• [Work to be completed] Copy out the following data word for word, leaving out the pictures.
::: Provided records :::
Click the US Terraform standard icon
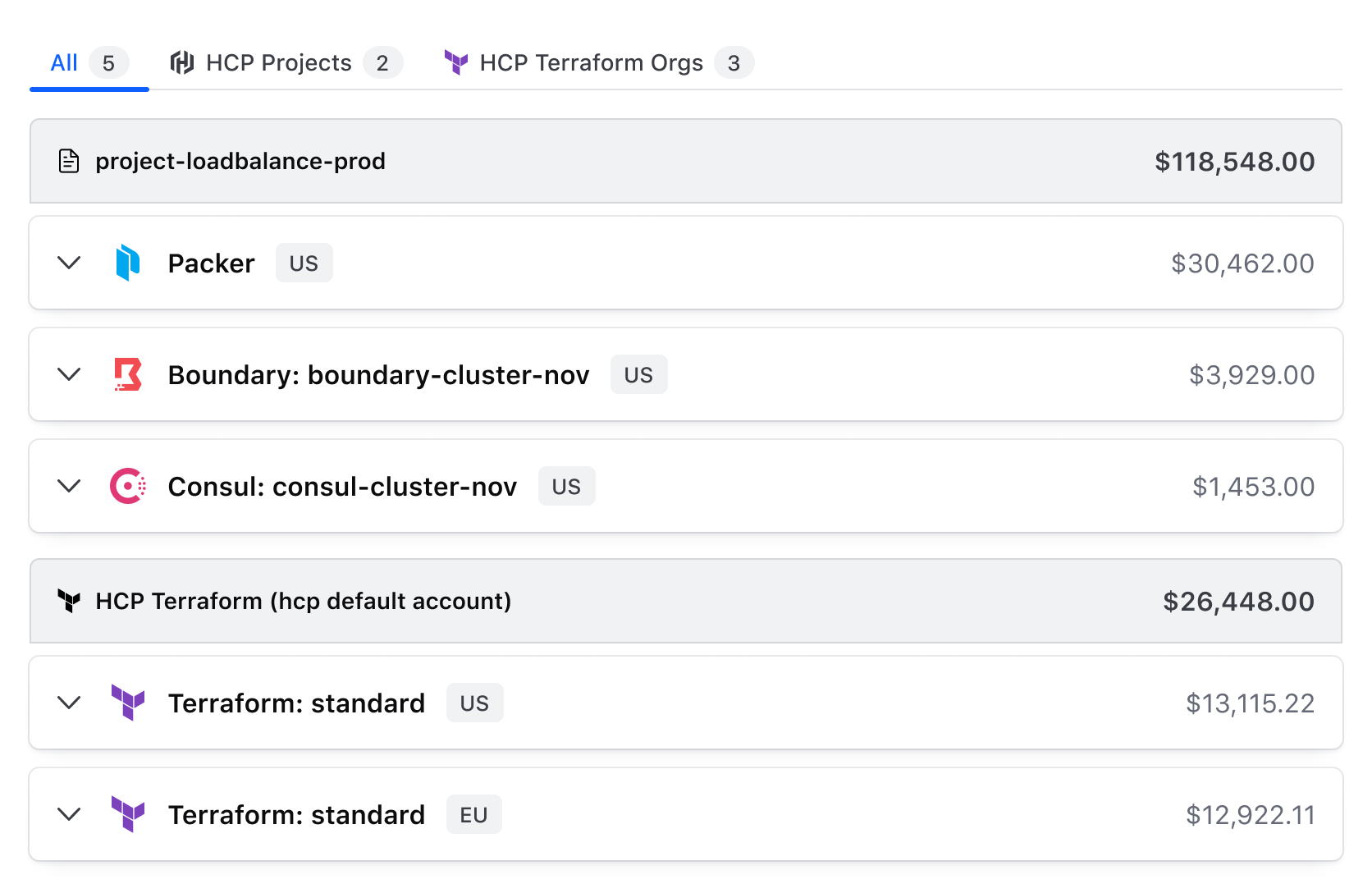This screenshot has height=893, width=1372. pyautogui.click(x=128, y=703)
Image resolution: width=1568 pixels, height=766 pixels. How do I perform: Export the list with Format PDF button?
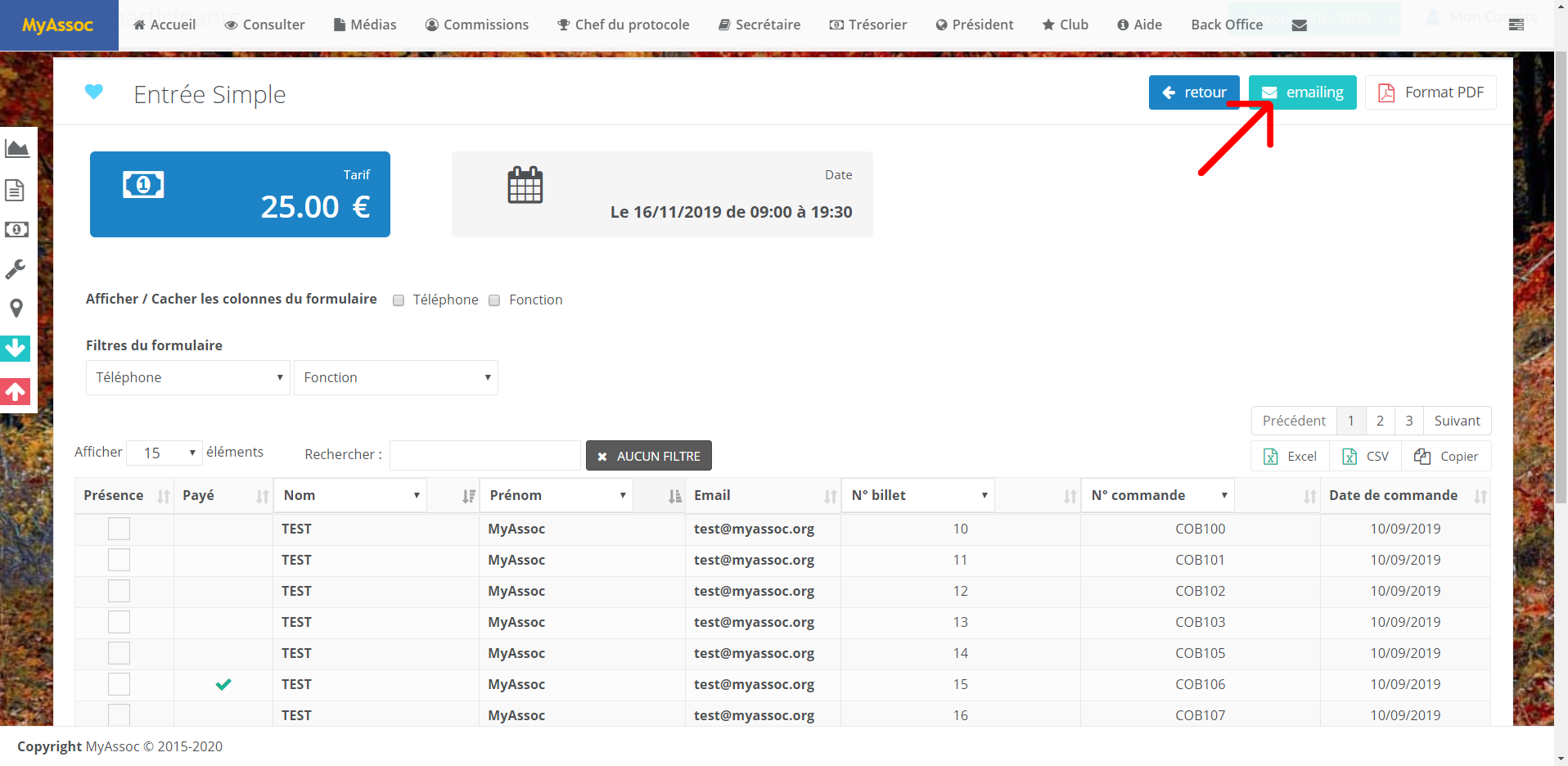tap(1431, 92)
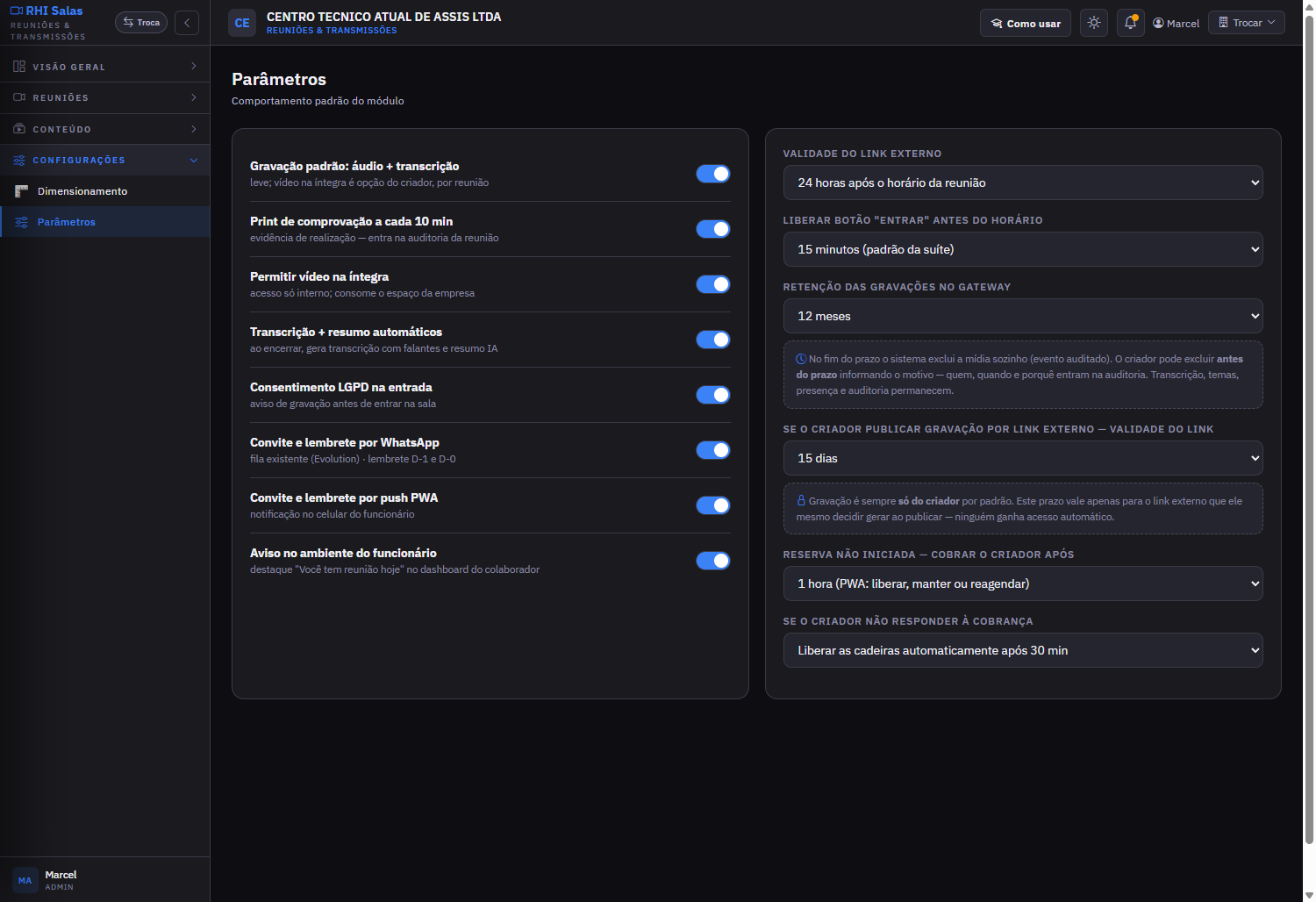Click the Dimensionamento ruler icon
Viewport: 1316px width, 902px height.
(22, 191)
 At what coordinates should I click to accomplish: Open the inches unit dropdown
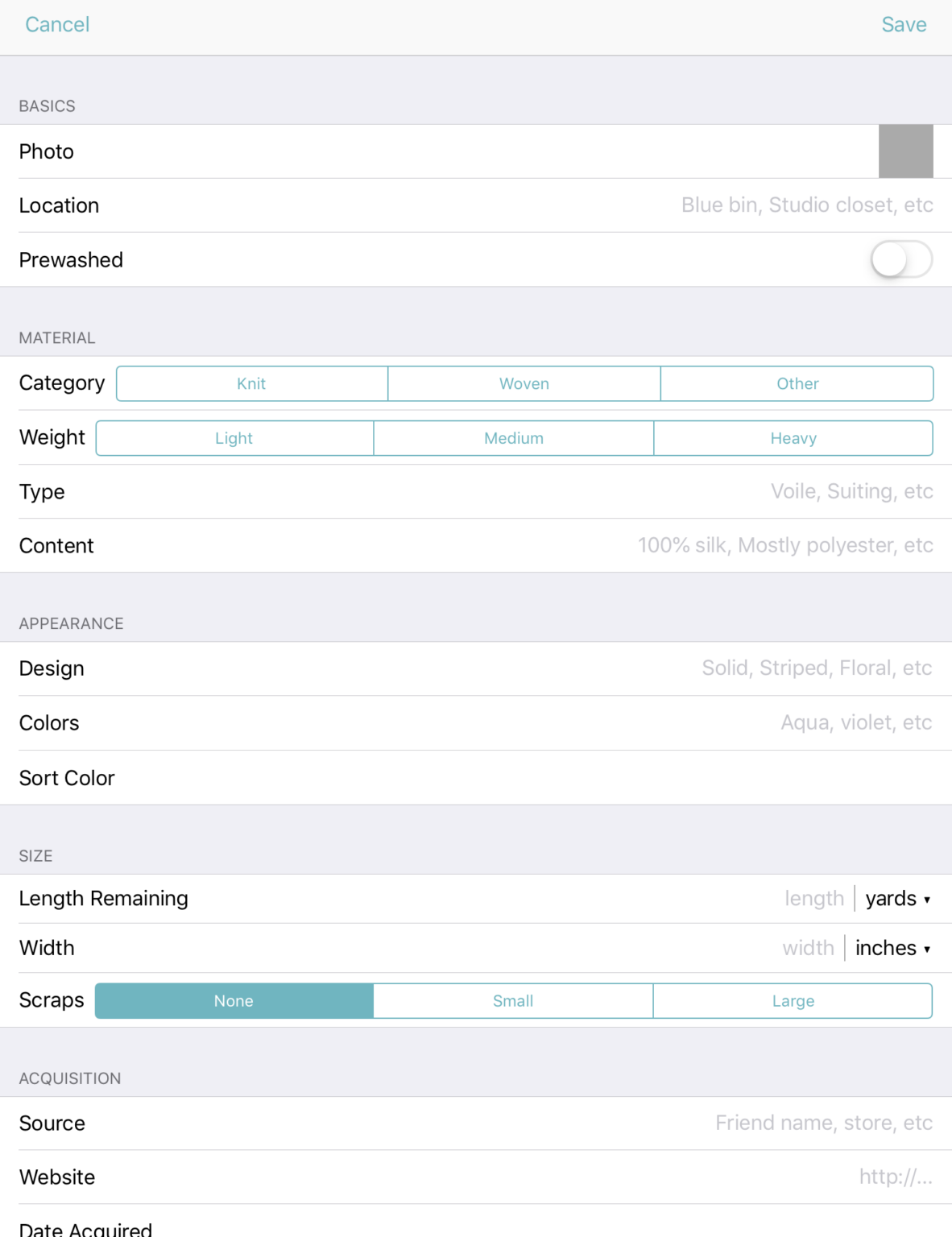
:::
• [Output for this exercise]
Click the US Terraform standard icon
This screenshot has height=893, width=1372. pyautogui.click(x=128, y=703)
Image resolution: width=1568 pixels, height=766 pixels. How do I perform: Export the list with Format PDF button?
tap(1431, 92)
Click the Dimensionamento ruler icon
Viewport: 1316px width, 902px height.
(22, 191)
 At what coordinates should I click to accomplish: Open the inches unit dropdown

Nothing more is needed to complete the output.